Setting Up a Kafka Cluster on GCP VM Using Docker

·

5 min read

In the world of real-time data processing and streaming, Apache Kafka stands as a robust and widely-used platform. Setting up a Kafka cluster on Google Cloud Platform (GCP) VM can be a crucial step in building your data processing pipeline.
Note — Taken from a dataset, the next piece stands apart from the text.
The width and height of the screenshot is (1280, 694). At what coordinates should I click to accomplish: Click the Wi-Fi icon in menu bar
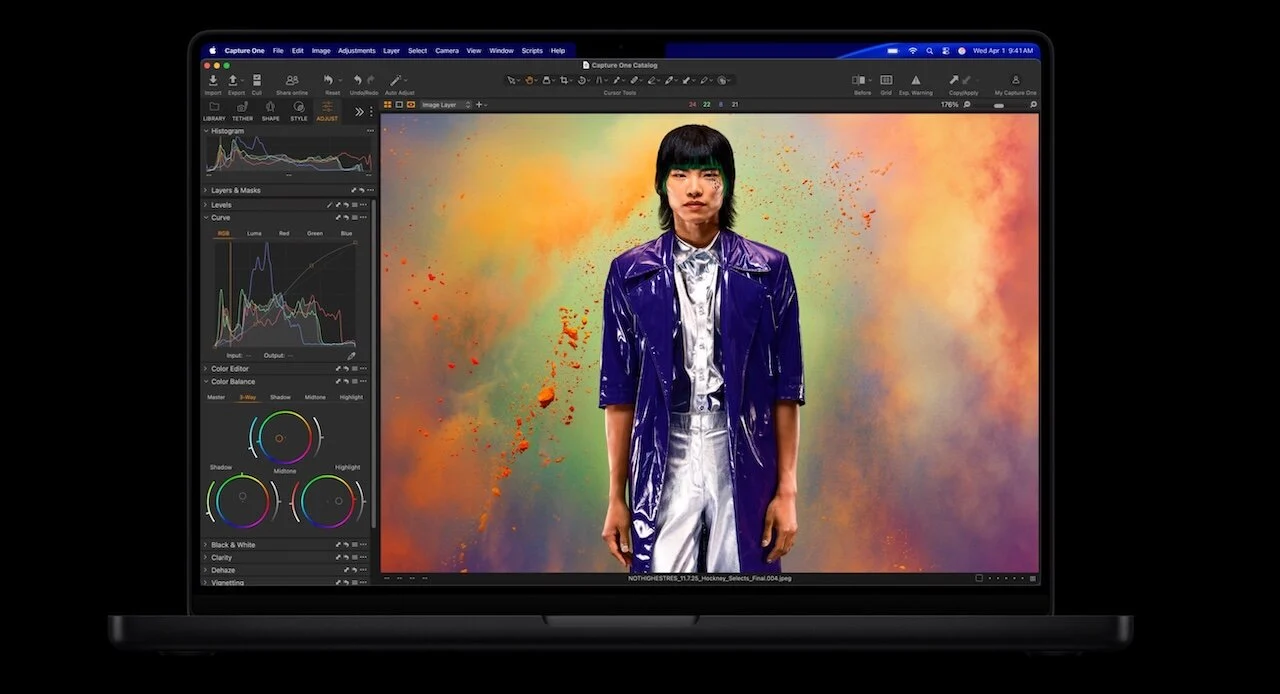coord(912,50)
In this guide, we'll walk through the process of deploying a Kafka cluster on a GCP VM using Docker.

Prerequisites

Before diving into the setup process, ensure that you have the following prerequisites in place:

  • A GCP VM instance up and running.

  • SSH access to your GCP VM.

  • Basic knowledge of Docker and Docker Compose.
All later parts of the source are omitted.